Here's how to run both annotation stages:

```bash
#!/bin/bash

REPO_ID="your-username/your-dataset"
MODEL="Qwen/Qwen2-VL-7B-Instruct"
OUTPUT_DIR="/path/to/output"

# Step 1: Subtask Annotation
python src/lerobot/policies/pi05_full/annotate/subtask_annotate.py \
    --repo-id "$REPO_ID" \
    --video-key observation.images.base \
    --model "$MODEL" \
    --batch-size 8 \
    --output-dir "${OUTPUT_DIR}/subtasks"

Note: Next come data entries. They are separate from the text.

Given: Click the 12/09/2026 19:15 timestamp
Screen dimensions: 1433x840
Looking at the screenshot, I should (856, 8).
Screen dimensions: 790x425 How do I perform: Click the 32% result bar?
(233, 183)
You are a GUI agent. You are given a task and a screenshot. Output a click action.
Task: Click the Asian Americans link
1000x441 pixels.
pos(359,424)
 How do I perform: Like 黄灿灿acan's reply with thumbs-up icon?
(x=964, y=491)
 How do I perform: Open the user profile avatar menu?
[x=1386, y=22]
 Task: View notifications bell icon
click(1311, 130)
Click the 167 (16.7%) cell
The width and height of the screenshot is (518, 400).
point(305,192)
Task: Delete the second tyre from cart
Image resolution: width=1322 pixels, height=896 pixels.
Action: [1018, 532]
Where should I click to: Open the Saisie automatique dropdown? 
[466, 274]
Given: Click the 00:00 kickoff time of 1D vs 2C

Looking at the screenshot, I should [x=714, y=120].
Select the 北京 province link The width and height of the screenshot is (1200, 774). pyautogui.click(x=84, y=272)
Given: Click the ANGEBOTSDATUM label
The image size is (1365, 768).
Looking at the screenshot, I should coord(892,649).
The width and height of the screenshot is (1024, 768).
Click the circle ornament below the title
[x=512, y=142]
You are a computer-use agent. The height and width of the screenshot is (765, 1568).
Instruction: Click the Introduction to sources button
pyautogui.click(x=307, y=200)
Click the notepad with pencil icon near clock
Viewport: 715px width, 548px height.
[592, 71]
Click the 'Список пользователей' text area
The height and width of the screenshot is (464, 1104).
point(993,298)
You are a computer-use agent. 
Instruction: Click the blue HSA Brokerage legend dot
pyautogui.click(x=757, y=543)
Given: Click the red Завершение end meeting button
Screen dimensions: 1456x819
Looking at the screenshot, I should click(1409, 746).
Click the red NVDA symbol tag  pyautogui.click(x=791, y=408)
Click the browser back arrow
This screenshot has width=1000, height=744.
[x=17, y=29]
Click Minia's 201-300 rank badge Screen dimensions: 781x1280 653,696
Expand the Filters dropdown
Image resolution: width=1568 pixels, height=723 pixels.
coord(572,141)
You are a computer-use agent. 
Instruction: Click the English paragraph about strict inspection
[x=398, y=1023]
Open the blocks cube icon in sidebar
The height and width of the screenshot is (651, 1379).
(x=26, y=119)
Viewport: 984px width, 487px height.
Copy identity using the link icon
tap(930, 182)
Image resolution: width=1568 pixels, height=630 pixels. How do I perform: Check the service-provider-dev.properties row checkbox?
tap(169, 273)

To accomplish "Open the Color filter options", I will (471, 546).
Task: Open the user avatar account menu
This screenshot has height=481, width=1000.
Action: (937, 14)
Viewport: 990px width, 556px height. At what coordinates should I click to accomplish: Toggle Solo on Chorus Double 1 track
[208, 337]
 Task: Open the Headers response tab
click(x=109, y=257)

# Step 2: High-Level Annotation (Image Mode)
python src/lerobot/policies/pi05_full/annotate/high_level_annotate.py \
    --data-dir "${OUTPUT_DIR}/subtasks" \
    --model "$MODEL" \
    --image-key observation.images.base \
    --sample-interval 1.0 \
    --output-dir "${OUTPUT_DIR}/final"

# Or Step 2: High-Level Annotation (Video Mode - Recommended)
python src/lerobot/policies/pi05_full/annotate/high_level_annotate.py \
    --data-dir "${OUTPUT_DIR}/subtasks" \
    --model "$MODEL" \
    --video-mode \
    --video-key observation.images.base \
    --video-batch-size 4 \
    --output-dir "${OUTPUT_DIR}/final"
```

## Performance Tips

### For Faster Processing

1. **Increase batch size**: Use `--batch-size 16` or higher (subtask annotation)
2. **Increase video batch size**: Use `--video-batch-size 8` (high-level annotation in video mode)
3. **Larger sampling interval**: Use `--sample-interval 5.0` for testing (samples every 5 seconds instead of 1)
4. **Use smaller models**: `Qwen/Qwen2-VL-2B-Instruct` is faster than `Qwen2-VL-7B-Instruct`
5. **Process specific episodes**: Use `--episodes 0 1 2 3` to annotate only a subset

### For Better Quality

1. **Use larger models**: `Qwen/Qwen3-VL-30B-A3B-Instruct` or `Qwen/Qwen2-VL-72B-Instruct`
2. **Use video mode**: Provides better temporal context
3. **Smaller sampling intervals**: `--sample-interval 0.5` for dense annotations
4. **Adjust temperature**: Use `--temperature 0.9` for more diverse dialogue

## Memory Requirements

| Model | GPU Memory | Recommended Batch Size |
|-------|------------|------------------------|
| Qwen2-VL-2B | ~8 GB | 16-32 |
| Qwen2-VL-7B | ~16 GB | 8-16 |
| Qwen2-VL-72B | ~80 GB | 1-2 |
| Qwen3-VL-30B | ~40 GB | 4-8 |

## Troubleshooting

### "FFmpeg not found"
```bash
# Install FFmpeg
sudo apt-get install ffmpeg  # Ubuntu/Debian
brew install ffmpeg          # macOS
```

### "CUDA out of memory"
- Reduce batch size: `--batch-size 1` or `--video-batch-size 1`
- Use smaller model: `Qwen/Qwen2-VL-2B-Instruct`
- Use CPU: `--device cpu` (much slower)

### "No skills.json found"
Run subtask annotation first before high-level annotation.

### "Video key not found"
List available keys:
```python
from lerobot.datasets.lerobot_dataset import LeRobotDataset
dataset = LeRobotDataset(repo_id="your/dataset")
print("Video keys:", dataset.meta.video_keys)
print("Camera keys:", dataset.meta.camera_keys)
```

## Dataset Structure After Annotation

```
your_dataset_with_high_level_tasks/
├── meta/
│   ├── info.json                      # Original metadata
│   ├── tasks.parquet                  # Original tasks (preserved)
│   ├── subtasks.parquet              # NEW: Subtask names and indices
│   ├── skills.json                    # NEW: Raw skill annotations with timestamps
│   ├── tasks_high_level.parquet      # NEW: High-level tasks with dialogue
│   └── syn_annotations.jsonl         # NEW: Debug annotations
├── data/
│   └── chunk-000/
│       ├── observation.images.base.mp4
│       ├── action.safetensors
│       ├── subtask_index.safetensors # NEW: Subtask per frame
│       └── task_index_high_level.safetensors # NEW: High-level task per frame
└── videos/
    └── ...
```

## Citation

If you use these annotation tools in your research, please cite:

```bibtex
@article{lerobot2024,
  title={LeRobot: State-of-the-art Machine Learning for Real-World Robotics},
  author={LeRobot Contributors},
  year={2024},
  url={https://github.com/huggingface/lerobot}
}
```

## Next Steps

After annotation, you can:
1. Train hierarchical policies using the subtask and high-level annotations
2. Use the synthetic dialogue for instruction-following policy training
3. Analyze skill distributions and dialogue patterns
4. Share your annotated dataset on HuggingFace Hub with `--push-to-hub`

For training examples, see the [training documentation](../training/).